The main strategy is to create a voronoi graph
and calculate a distancemap.
You can imagine this calculation like a flood
over the map. There flows water from every 
base into the world and if two waves meet 
each other we make a distance-border. 
In a complexer way we get a short way from 
two points. If you want to know more 'bout
that stuff -> rtfc.


3.THE TRICKS OF L*PM IN DETAIL

   
DISTANCE MAP: 
For orientation in the map we use segments of a 
Voronoi-Diagram which is spanned
by the HomeBases. The Diagram is constructed by a
"flooding"-algorithm (compare
recent flooding-catastrophy in East-Germany 
(inspired by that). Between the parts
that are created the Dijkstra-Algorithm is used to 
compute shortest paths.
Every point in the distance map is evaluated by the 
number of steps to the closest HomeBase.   

BIDDING: 
we always bid +1 (except near water and near other robots).
First we test whether we can drop packages. 
Then we test whether there's some
packages to pick up. The packages are sorted in 
packages that can be reached and
packages which can not be reached. These are dropped immediately. 
Next we look for the next destination - namely we try
to reach this position which
need not neccessarily be a package destination.
If that is the case we check for other nearby robots. 
Are there no robots we go one
step towords destionation, otherwise we reconsider our strategy. 
If we don't have a destionation we compute one. 
We compare destionations by factors:
    - HomeBases
    - fields where dropped packages from others 
      robots exists (we log that during game)
    - deliver packages (ordered by: "weight/distance")

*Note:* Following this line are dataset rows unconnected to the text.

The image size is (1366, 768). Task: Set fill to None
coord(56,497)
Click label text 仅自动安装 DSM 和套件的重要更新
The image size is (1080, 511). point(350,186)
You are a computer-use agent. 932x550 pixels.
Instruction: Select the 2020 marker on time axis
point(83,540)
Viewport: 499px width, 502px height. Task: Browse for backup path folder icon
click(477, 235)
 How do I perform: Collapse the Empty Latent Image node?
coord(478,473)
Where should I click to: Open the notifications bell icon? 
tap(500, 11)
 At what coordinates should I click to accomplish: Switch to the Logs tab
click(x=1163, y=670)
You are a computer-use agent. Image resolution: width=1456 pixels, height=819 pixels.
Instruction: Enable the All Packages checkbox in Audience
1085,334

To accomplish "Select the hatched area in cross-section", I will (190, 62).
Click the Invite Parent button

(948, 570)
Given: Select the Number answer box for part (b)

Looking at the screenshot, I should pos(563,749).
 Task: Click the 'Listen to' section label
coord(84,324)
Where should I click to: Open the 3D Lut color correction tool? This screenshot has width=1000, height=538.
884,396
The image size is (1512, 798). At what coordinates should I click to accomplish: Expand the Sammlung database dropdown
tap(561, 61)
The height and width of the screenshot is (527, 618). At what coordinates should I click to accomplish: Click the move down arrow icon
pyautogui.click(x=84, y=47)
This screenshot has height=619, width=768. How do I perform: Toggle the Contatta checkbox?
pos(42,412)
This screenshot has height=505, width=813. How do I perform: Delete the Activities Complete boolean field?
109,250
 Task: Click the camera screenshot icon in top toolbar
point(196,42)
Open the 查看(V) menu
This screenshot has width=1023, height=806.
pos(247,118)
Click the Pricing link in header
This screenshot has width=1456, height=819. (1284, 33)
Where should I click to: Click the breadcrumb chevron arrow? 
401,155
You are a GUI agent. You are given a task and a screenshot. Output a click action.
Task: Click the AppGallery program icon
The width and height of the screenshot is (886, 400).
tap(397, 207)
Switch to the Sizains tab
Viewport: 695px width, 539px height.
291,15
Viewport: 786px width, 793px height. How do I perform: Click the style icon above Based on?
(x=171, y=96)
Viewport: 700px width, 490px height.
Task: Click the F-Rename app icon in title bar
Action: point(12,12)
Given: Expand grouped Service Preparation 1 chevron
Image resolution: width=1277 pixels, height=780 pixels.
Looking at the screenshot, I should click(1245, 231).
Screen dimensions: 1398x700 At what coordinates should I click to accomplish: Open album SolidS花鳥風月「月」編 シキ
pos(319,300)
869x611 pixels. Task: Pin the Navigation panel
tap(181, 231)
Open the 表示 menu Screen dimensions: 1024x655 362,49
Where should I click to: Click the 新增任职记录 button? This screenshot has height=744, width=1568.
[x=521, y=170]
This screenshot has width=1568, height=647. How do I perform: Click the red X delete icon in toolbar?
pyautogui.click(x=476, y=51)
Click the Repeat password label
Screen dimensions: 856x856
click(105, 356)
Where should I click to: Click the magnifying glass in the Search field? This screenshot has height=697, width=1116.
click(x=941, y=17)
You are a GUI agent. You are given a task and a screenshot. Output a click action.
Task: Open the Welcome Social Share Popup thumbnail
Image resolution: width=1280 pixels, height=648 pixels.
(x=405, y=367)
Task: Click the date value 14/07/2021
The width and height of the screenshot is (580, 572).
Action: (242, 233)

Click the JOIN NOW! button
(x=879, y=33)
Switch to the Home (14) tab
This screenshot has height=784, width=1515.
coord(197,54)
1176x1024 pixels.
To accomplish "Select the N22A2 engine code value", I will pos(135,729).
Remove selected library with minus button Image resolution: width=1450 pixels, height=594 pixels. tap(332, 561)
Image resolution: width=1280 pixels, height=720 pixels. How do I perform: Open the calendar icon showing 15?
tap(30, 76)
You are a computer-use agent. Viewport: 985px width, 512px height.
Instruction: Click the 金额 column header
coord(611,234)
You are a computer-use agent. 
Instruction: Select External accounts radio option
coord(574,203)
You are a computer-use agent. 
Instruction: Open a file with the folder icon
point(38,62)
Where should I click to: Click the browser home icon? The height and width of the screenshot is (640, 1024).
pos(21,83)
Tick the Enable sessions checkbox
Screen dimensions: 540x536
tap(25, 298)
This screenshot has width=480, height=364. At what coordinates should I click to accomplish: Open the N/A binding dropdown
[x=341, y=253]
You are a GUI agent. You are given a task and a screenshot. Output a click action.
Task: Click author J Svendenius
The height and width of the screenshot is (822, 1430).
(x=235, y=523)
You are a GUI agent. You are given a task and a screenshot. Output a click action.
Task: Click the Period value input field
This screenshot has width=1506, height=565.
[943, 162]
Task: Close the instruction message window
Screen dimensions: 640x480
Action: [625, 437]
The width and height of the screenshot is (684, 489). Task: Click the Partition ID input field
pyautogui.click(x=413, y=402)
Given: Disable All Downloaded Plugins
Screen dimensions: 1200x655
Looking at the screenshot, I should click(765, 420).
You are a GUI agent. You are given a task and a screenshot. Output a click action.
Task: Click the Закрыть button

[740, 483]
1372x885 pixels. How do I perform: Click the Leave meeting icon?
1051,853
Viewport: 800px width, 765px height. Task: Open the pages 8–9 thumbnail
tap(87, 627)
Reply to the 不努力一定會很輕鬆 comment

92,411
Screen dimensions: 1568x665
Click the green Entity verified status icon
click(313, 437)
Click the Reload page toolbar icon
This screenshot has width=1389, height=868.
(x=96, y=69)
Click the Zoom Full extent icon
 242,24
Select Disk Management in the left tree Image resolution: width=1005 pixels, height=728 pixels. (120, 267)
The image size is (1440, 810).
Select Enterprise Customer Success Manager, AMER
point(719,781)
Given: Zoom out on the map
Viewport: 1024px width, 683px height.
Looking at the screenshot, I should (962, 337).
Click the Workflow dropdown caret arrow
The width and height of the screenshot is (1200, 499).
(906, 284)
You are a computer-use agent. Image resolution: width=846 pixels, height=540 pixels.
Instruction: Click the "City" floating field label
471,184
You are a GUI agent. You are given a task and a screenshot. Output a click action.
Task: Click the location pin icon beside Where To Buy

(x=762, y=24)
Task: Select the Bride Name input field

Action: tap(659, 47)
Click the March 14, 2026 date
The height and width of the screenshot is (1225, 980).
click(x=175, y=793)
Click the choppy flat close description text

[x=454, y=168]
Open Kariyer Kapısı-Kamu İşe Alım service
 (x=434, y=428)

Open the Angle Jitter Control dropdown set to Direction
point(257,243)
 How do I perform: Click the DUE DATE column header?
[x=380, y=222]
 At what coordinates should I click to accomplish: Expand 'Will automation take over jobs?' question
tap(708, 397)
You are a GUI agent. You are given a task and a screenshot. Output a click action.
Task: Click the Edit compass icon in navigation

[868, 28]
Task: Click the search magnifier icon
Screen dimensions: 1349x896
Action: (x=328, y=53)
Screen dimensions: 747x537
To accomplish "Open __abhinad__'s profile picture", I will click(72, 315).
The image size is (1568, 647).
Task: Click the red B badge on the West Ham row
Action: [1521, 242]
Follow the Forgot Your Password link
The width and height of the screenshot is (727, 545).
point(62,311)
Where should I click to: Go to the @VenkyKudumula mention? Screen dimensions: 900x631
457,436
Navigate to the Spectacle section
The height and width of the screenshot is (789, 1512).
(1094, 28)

There are functions to keep a certain distance to water.   
  
The programming itself. Apart from breaks for sleeping 
on the keyboard we've been
working the whole 72 h. We were especially inspired by 
the task as we had a similar
task during the recent term. 
  
Altogether we generated some 5000 lines of code 
purely in Haskell.
We tested our Robots in self-generated maps. 
The maps have maximum size (1000 x 1000)
to check that the program is not using more sources 
than are submitted by Jury.
  
  
SCHEDULE OF OUR PROGRAM AFTER EXECUTION:


  1. Main.hs:
     -> just calls Run in Main/Run.hs

  2. Run.hs:

     run
     -> connect to server + port
     -> calls World.create in World/Create.hs
     -> calls segment_by_homes in Geo.Segmentation.hs
     -> calls loop in Run.hs

     loop
     -> calls simple and patti2 (as in suggestors) in 
        Main.Simple.hs and Patti.Patti2.hs
	
	
  3. Patti.Patti2.hs:

     patti2
     -> looks, if to drop something (if yes: it is done)
     -> looks, if to pick something (if yes: )
     -> looks, if bag is filled (if yes:, if no:)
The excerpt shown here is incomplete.